Keywords

1 Introduction

In our previous research, we performed experiments to compare accuracy and speed of Capsule Networks versus Deep Learning models. We found that even though Capsule Networks have a fewer number of layers than the best Deep Learning model using MobileNet V1 [2], the network performs just slightly faster than its counterpart.

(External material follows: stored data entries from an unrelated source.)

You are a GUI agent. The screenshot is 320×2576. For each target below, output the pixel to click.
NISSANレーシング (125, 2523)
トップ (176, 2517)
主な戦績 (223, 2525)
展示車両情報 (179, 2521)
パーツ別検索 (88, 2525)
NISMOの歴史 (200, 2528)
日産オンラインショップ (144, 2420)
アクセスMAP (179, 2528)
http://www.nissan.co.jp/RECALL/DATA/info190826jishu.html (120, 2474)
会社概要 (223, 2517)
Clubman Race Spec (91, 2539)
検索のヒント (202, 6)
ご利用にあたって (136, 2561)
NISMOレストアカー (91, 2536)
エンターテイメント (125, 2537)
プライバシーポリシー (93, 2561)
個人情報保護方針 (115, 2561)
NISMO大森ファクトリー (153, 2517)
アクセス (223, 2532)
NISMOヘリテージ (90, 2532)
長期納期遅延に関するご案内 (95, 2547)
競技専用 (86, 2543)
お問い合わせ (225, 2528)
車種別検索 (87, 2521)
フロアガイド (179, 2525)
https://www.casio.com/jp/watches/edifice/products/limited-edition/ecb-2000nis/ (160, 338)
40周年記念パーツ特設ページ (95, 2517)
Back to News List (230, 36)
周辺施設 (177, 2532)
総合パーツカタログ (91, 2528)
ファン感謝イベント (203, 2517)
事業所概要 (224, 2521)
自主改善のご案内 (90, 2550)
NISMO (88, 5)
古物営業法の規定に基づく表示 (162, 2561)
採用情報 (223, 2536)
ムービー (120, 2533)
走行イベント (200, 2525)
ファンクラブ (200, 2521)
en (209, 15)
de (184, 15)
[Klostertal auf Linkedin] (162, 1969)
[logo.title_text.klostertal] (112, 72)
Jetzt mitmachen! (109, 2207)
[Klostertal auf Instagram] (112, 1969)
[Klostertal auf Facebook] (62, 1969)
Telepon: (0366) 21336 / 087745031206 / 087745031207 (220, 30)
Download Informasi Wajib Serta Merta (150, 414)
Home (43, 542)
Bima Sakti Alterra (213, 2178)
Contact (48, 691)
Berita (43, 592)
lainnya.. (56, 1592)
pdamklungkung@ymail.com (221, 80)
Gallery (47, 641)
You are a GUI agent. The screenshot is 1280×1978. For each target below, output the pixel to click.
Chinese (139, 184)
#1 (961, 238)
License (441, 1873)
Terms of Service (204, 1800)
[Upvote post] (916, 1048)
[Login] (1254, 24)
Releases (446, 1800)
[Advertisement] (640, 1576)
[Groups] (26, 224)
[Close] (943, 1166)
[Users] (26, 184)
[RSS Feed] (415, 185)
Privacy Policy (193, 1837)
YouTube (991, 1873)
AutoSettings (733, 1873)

We first explored details of MobileNet V1’s architecture and observed that the model utilizes Depthwise Separable Convolution for the speed improvement. The layer comprises of a Depthwise Convolution and Pointwise Convolution which sufficiently reduces the model size and computation. Since Capsule Networks also integrate a Convolution layer in its architecture, we propose to replace this layer with the faster Convolution.

At the time this article is being written, there are 439 articles citing the original Capsule Networks paper [5]. Among these articles, a couple of works attempt to improve speed and accuracy of Capsule Networks. For example, the authors [1] propose Spectral Capsule Networks which is composed by a voting mechanism based on the alignment of extracted features into a one-dimensional vector space. In addition, other authors claim that by using a Convolutional Decoder in the Reconstruction layer could decrease the restoration error and increase the classification accuracy [4].

Capsule Networks illustrated its effectiveness on MNIST dataset, though much variations of background to models e.g. in CIFAR-10 probably causes the poorer performance [5]. To solve this problem, we argue that primary filters to eliminate such backgrounds should be as important as other parts of Capsule Networks’ architecture. Just, improvements on speed and accuracy of these Convolution layers can be bonus points for the network.

After a thorough search of relevant literature, we believe that this is the first work on the integration of Depthwise Separable Convolution into Capsule Networks.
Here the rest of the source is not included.